About the job
At Rhoda AI, we are pioneering the development of a comprehensive foundation for the next generation of humanoid robots. Our focus spans high-performance, software-defined hardware to advanced foundational models and video world models that govern robot functionality. Our robots are engineered to be versatile, capable of navigating intricate, real-world environments and tackling scenarios not previously encountered in training. We stand at the crossroads of large-scale learning, robotics, and systems, bolstered by a research team comprising experts from prestigious institutions such as Stanford, Berkeley, and Harvard. Our ambition is not merely to add features; we are crafting a revolutionary computing platform for physical tasks, underpinned by over $400 million in funding, driving aggressive investments in research & development, hardware innovation, and scaling up manufacturing to bring our vision to fruition.
Role Overview
We are in search of a Principal Machine Learning Systems Engineer to take charge of our training systems' performance from start to finish. You will be instrumental in defining the scaling of our model training, enhancing efficiency, scalability, and accuracy across extensive multimodal training environments. This is a pivotal systems role, not merely focused on infrastructure support. Your contributions will significantly influence our compute utilization efficiency, scalability of models across thousands of GPUs, and the speed of research iterations.
Your Responsibilities
Oversee training performance from start to finish
- Analyze and enhance the performance of large-scale multimodal training encompassing vision, video, proprioception, actions, and language.
- Create systematic performance attributions by breaking down step-time into compute, communication, and input pipeline, along with scaling curves for various cluster sizes and identifying key bottlenecks.

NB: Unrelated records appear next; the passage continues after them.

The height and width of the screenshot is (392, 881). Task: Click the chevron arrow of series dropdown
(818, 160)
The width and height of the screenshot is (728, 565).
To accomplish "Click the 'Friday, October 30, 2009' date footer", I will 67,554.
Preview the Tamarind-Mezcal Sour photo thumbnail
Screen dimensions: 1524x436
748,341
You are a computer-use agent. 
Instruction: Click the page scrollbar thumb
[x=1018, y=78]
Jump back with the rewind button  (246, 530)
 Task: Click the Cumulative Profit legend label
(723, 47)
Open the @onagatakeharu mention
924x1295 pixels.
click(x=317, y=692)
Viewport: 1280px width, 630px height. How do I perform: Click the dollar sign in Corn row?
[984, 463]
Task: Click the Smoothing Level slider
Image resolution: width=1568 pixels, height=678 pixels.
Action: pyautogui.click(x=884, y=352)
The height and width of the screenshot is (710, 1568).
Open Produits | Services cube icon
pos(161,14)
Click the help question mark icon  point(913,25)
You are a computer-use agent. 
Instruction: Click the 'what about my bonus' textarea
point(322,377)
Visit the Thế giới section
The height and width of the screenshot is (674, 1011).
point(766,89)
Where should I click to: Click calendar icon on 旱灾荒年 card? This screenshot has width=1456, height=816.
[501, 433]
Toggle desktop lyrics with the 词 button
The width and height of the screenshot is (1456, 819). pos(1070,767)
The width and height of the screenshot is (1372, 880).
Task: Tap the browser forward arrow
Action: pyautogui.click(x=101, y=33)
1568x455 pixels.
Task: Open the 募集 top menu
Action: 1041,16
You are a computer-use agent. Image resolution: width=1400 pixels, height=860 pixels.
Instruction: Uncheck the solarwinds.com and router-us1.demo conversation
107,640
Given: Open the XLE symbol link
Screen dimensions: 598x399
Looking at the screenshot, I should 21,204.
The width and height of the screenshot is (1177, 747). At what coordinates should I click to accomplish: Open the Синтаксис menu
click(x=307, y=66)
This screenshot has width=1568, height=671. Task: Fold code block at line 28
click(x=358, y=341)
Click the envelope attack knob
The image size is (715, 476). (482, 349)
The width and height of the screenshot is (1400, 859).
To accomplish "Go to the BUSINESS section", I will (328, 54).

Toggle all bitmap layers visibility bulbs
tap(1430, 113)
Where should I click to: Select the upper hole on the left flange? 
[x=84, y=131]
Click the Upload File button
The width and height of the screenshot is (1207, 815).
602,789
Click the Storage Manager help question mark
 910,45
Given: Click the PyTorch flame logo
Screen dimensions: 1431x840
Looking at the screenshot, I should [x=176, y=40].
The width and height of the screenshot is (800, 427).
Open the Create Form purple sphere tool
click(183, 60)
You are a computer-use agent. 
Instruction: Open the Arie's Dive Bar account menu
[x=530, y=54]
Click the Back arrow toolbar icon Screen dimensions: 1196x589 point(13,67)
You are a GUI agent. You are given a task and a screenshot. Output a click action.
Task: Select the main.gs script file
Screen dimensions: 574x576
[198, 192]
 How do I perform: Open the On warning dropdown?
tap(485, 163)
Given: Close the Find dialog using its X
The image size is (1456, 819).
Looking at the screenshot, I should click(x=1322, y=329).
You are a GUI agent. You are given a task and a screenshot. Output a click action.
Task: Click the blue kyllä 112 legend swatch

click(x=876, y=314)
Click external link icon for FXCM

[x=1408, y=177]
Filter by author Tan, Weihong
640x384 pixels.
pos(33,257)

- Drive quantifiable improvements across:
- Distributed efficiency (e.g., communication and compute overlap, bucketization, topology-aware mapping, and parallelism strategies).
- Compute efficiency (e.g., identifying kernel hotspots, operator fusion, attention optimization, and minimizing framework/runtime overhead).
- Memory efficiency (e.g., activation checkpointing, sequence packing, and reducing fragmentation).
Design training systems rather than just tuning them
- Define and refine parallelism strategies including data, tensor, pipeline, sharding, and hybrid approaches.
- Enhance execution efficiency through communication scheduling, graph capture, execution optimization, and runtime enhancements.
- Contribute to the overall system architecture with innovative solutions.